Fernando et al. found no significant association between increased mortality in hospitals and new-onset AF in patients who were critically ill [15]. They did, however, find an association in patients who were suspected to have sepsis, shock, and infection. The factors predicting hospital mortality in patients with new-onset AF were age, previous history of congestive heart failure, the severity of the illness, and prolonged AF. Similarly, in our study, recurrent AF was seen with cardiovascular risk factors such as congestive heart failure and cerebrovascular accidents.

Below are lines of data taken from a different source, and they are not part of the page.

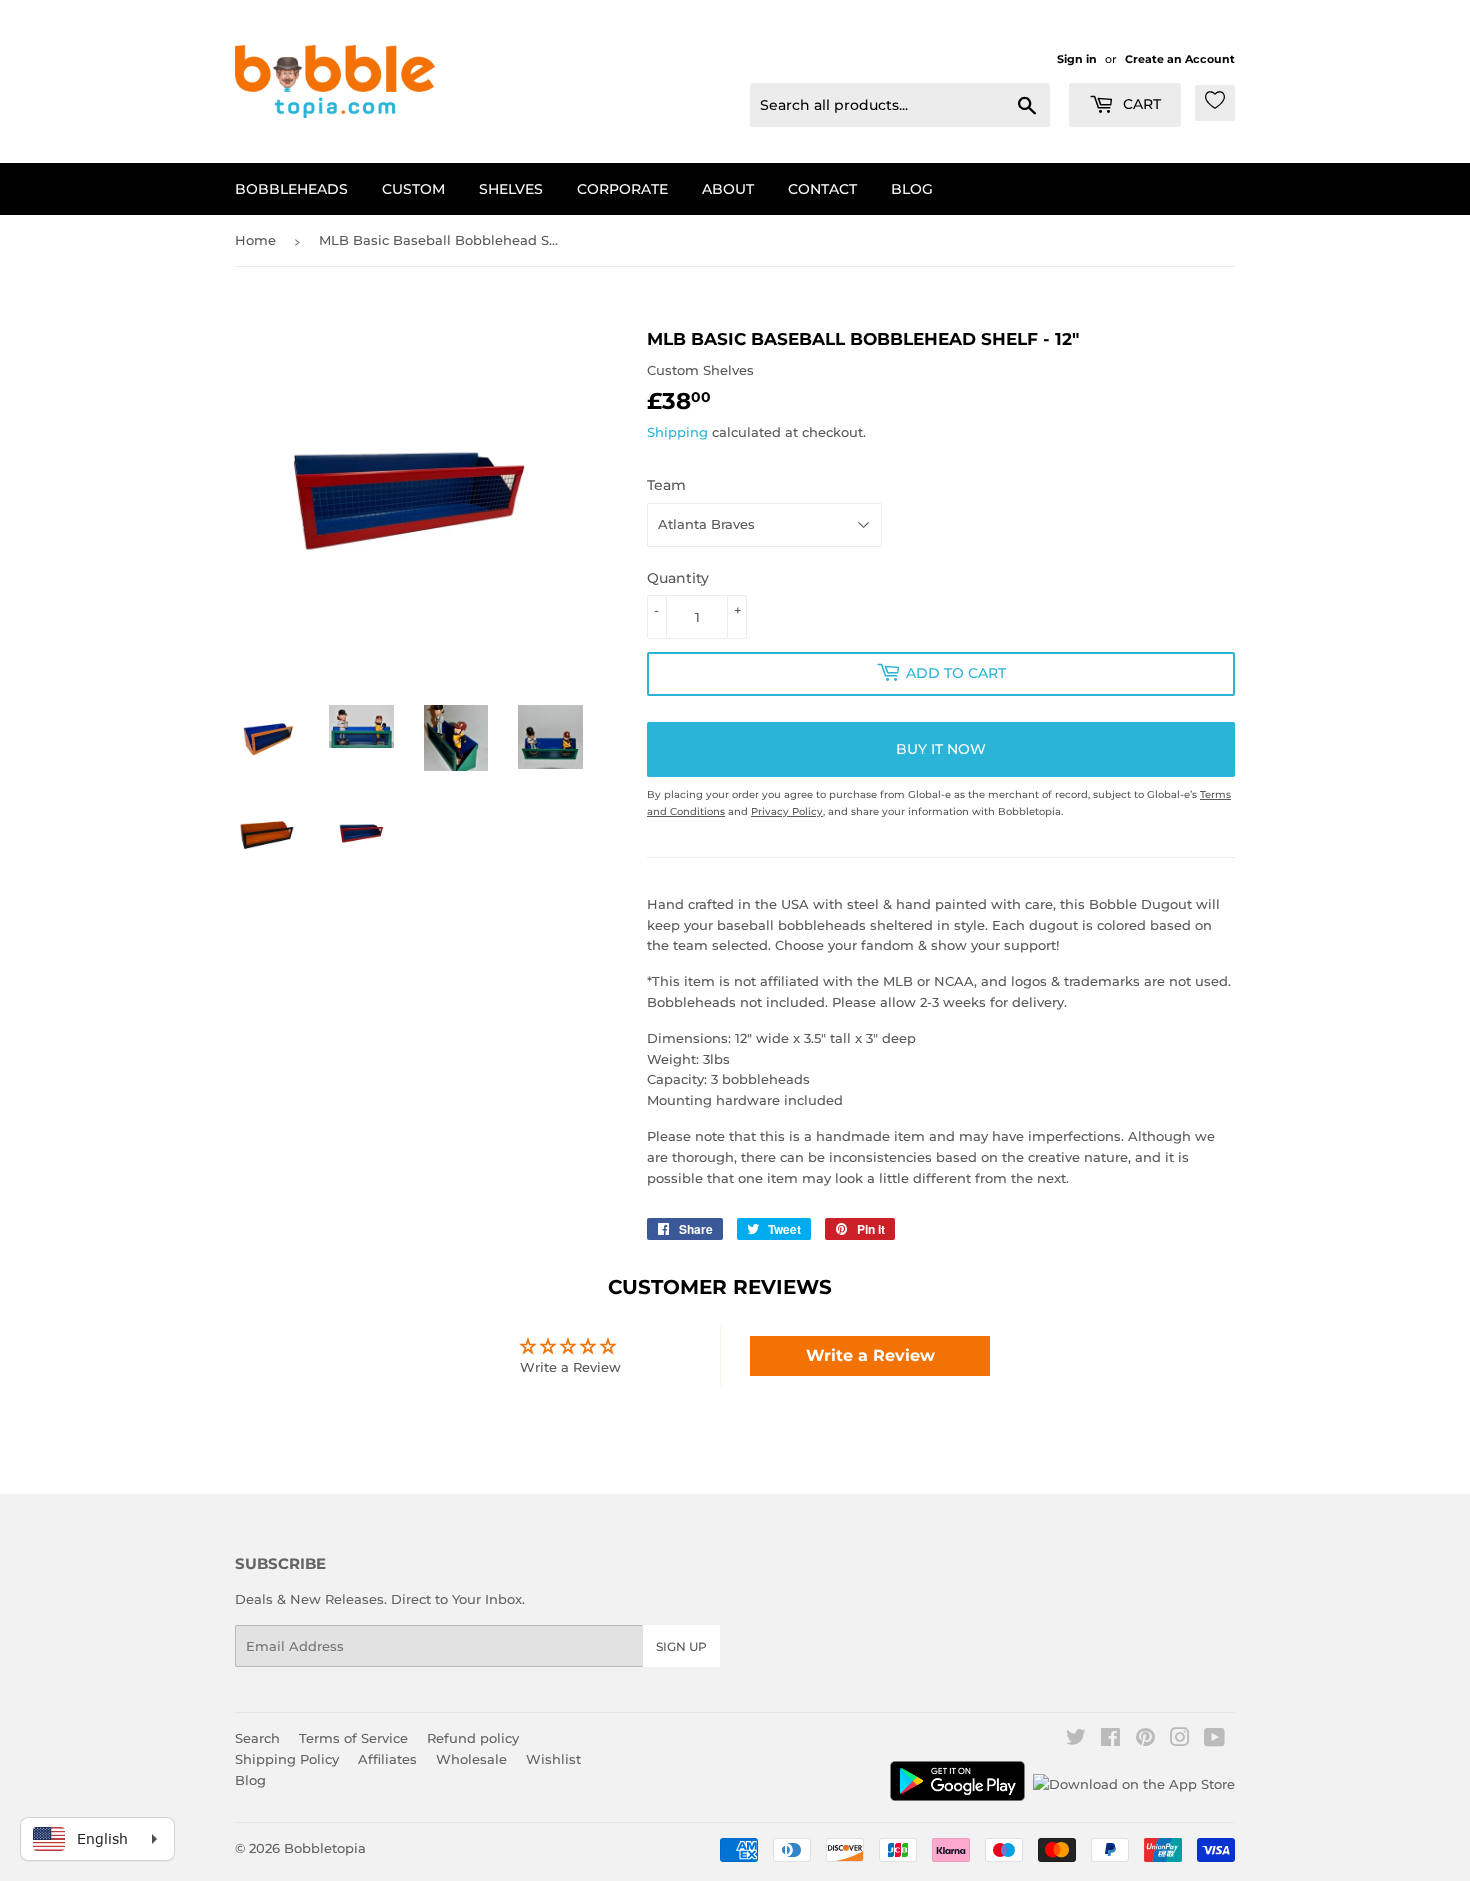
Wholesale (471, 1759)
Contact (822, 189)
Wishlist (553, 1759)
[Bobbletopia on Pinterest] (1145, 1740)
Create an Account (1180, 59)
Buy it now (941, 749)
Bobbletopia (325, 1848)
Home (255, 240)
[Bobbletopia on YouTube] (1214, 1740)
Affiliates (387, 1759)
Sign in (1077, 59)
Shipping (677, 432)
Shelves (511, 189)
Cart (1140, 104)
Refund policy (473, 1738)
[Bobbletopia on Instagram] (1180, 1740)
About (728, 189)
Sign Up (681, 1646)
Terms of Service (353, 1738)
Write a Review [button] (870, 1355)
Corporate (622, 189)
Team (666, 485)
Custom (413, 189)
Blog (912, 189)
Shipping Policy (287, 1759)
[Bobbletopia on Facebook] (1110, 1740)
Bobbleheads (291, 189)
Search (257, 1738)
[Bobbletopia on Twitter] (1076, 1740)
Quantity (678, 578)
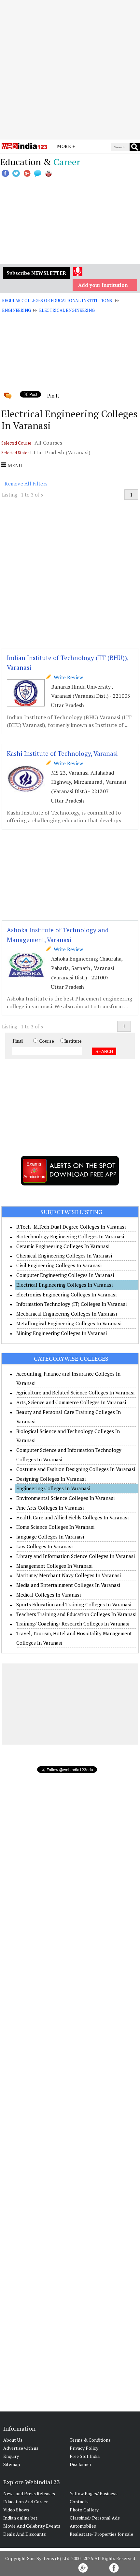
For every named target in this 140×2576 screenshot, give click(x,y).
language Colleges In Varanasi (50, 1536)
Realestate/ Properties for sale (101, 2534)
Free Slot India (85, 2456)
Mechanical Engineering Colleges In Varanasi (66, 1313)
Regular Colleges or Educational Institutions (57, 300)
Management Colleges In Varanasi (54, 1566)
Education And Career (25, 2501)
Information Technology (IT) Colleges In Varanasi (71, 1304)
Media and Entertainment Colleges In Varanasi (68, 1585)
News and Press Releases (29, 2493)
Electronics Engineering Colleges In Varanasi (66, 1294)
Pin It (53, 395)
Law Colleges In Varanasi (44, 1546)
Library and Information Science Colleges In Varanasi (75, 1556)
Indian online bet (20, 2518)
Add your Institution (103, 285)
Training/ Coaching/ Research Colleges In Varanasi (72, 1623)
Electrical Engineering (67, 310)
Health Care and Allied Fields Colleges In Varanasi (72, 1517)
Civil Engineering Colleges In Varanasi (59, 1265)
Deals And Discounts (24, 2534)
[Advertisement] (70, 70)
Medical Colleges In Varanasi (48, 1594)
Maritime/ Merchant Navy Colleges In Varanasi (68, 1575)
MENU (14, 465)
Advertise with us (20, 2448)
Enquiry (11, 2456)
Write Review (67, 677)
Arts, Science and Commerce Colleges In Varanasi (71, 1402)
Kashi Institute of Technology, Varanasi (62, 753)
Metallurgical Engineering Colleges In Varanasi (68, 1323)
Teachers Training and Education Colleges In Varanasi (76, 1614)
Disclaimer (80, 2464)
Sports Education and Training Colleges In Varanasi (73, 1604)
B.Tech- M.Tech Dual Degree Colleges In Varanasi (71, 1226)
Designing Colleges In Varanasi (51, 1479)
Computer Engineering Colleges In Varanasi (65, 1275)
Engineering (16, 310)
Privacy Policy (84, 2448)
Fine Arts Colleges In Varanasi (50, 1507)
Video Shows (16, 2510)
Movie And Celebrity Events (31, 2526)
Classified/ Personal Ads (95, 2518)
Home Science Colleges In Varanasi (55, 1527)
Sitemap (11, 2464)
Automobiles (83, 2526)
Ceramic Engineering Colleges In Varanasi (62, 1246)
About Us (12, 2440)
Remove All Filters (26, 483)
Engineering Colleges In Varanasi (53, 1488)
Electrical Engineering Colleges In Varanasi (64, 1285)
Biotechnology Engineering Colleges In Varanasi (70, 1236)
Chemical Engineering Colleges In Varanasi (64, 1255)
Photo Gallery (84, 2510)
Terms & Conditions (90, 2440)
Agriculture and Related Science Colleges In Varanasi (75, 1392)
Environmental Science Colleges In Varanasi (65, 1498)
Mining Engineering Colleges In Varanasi (61, 1333)
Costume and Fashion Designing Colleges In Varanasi (75, 1469)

Karamchandani et al. revealed that new-onset AF was more frequent in critically ill patients and was associated with increased mortality [16]. The authors concluded that a history of vascular disease in new-onset AF patients increases the mortality rate even further. In a similar study, Wu et al. stated that ICU stays and mortality are longer in patients with new-onset AF as compared to patients who did not have AF [17]. Same as previous studies, the authors found risk factors to be age, sepsis, and shock along with organ failures, patients having a pulmonary catheter, fluid loading, and mechanical ventilation. In other studies, new-onset AF was seen with worse outcomes in patients who were critically ill and these patients were also seen with a high incidence of new-onset AF [18,19]. Our study was not without limitations. For instance, due to a smaller undiversified patient subset, the study findings could not be generalized to a larger population.

Conclusions

The present study indicated that AF was a predictor of mortality hence, associated with poor patient prognosis. The occurrence of atrial fibrillation was associated with high in-hospital mortality and longer hospital stay. Further large-scale studies should be conducted to explore other socio-demographic and clinical risk factors.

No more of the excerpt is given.